427 - Perinatal Nicotine Exposure Alters Expression of Differentially Methylated Spermatozoal Genes on Multiple Organs Across Generation

Poster Number: 427
Publication Number: 427.429

Leela Afrose, The Lundqusit Institute, Torrance, CA, United States; Tracy T. Dao, Lundquist Institute, Garden Grove, CA, United States; Jie Liu, Lundquist Institute at Harbor-UCLA Medical Center, Torrance, CA, United States; Celia Yu, Lundquist Institute for Biomedical Innovation at Harbor-UCLA Medical Center, Torrance, CA, United States; Ying Wang, The Lundquist Institute, Torrance, CA, United States; Dylan Hatai, The Lundquist Institute at UCLA-Harbor Medical Center, Torrance, CA, United States; Virender K. Rehan, Harbor-UCLA Medical Center, Torrance, CA, United States

Background: We recently demonstrated that perinatally nicotine exposed rats have differential DNA methylation in the proximity of nicotine-response genes in their sperms. Gene ontology and pathway enrichment analysis suggested a possible link of the spermatozoal differential DNA methylation with the F1 offspring asthma phenotype. However, the underlying mechanisms remain unknown. We hypothesized that, spermatogonial changes detected in F0 nicotine exposed animal sperm cells could possibly explain the transmission of perinatal nicotine induced phenotypes on other organs and across generations.

Objective: In order to determine the wider potential intergenerational impact of nicotine‐induced differential methylation changes in sperm cells of F0 generation exposed offspring, we investigated the expression pattern of these genes in the lung and brain tissues of F2 generation offspring.

Design/Methods: Sprague Dawley rat dams (F0) received nicotine (1 mg/kg, sc) or saline from embryonic day 6 (E6) until postnatal day 21 (PND21). Pups (F1) were weaned at PND21 and used as breeders to generate F2 without any subsequent exposure to nicotine in the F1 progeny. F2 pups were weaned at PND21. At PND60, F2 males (n=20; 10 control, 10 nicotine) were sacrificed, and their lungs and brains were collected and flash-frozen for performing qRT-PCR for 4 differentially methylated genes [AABR07051515.1 (a lincRNA, known to modulate lung function,), Dio1 (iodothyronine deiodinase 1, catalyzes thyroid hormone T3), NMU (Neuromedin U), and Sec14l5 (helps in lipid metabolism)] in sperm cells of the F0 nicotine exposed males.

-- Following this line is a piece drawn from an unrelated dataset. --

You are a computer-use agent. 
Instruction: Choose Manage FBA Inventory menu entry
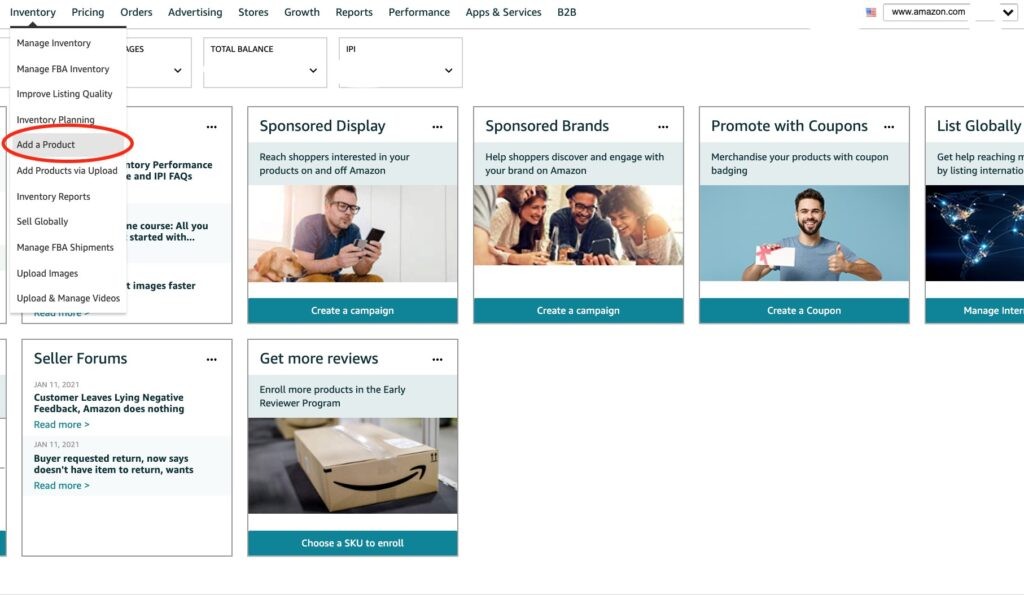[x=63, y=69]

Results: The expression of the top 2 differentially hypermethylated genes AABR07051515.1, and Dio1, in the nicotine exposed F1 sperm cells were upregulated and downregulated, respectively (p ≤ 0.05), in F2 lungs and brains. In addition, similar to the F1 progeny, NMU gene expression was downregulated (p ≤ 0.05) in F2 lungs and brain. Interestingly, Sec14l5 gene’s expression was downregulated in the lung and upregulated in the brain for F2 progeny of the nicotine exposed group. Conclusion(s): Our data further support the concept that perinatal nicotine exposure-induced spermatozoal epigenetic reprogramming, specifically DNA methylation, alters the nicotine response genes in the brain and the lung, which likely drives the intergenerational transmission of perinatal nicotine-induced phenotypes in these organs.
NIH (HL151769, HD127237, HD071731, and HL152915) and TRDRP (23RT-0018; 27IP- 0050; and T29IR0737).